------ Task data

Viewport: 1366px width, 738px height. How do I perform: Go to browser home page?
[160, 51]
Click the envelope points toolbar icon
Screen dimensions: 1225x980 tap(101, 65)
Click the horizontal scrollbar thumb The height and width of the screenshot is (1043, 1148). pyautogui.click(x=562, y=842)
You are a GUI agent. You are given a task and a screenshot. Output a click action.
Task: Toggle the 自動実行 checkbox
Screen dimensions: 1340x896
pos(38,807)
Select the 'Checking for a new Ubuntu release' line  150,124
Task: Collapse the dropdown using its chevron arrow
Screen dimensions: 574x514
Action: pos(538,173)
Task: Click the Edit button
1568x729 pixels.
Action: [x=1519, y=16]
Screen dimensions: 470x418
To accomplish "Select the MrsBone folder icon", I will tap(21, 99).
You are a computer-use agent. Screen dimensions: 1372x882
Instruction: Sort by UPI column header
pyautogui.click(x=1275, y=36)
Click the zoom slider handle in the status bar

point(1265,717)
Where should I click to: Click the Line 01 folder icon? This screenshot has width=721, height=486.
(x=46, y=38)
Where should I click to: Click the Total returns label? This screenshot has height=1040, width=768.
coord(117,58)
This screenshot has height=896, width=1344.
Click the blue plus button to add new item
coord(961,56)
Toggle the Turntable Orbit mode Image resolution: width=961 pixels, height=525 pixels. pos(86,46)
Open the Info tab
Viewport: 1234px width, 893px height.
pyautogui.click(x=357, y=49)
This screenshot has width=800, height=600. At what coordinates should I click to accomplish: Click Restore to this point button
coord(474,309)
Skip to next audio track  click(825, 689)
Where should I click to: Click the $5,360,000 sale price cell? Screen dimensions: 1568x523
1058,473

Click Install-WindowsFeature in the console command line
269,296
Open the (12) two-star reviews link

------------

The task = With the data above as the source, tally the lines that include the string "Select", and give that figure alone.

Written response = 2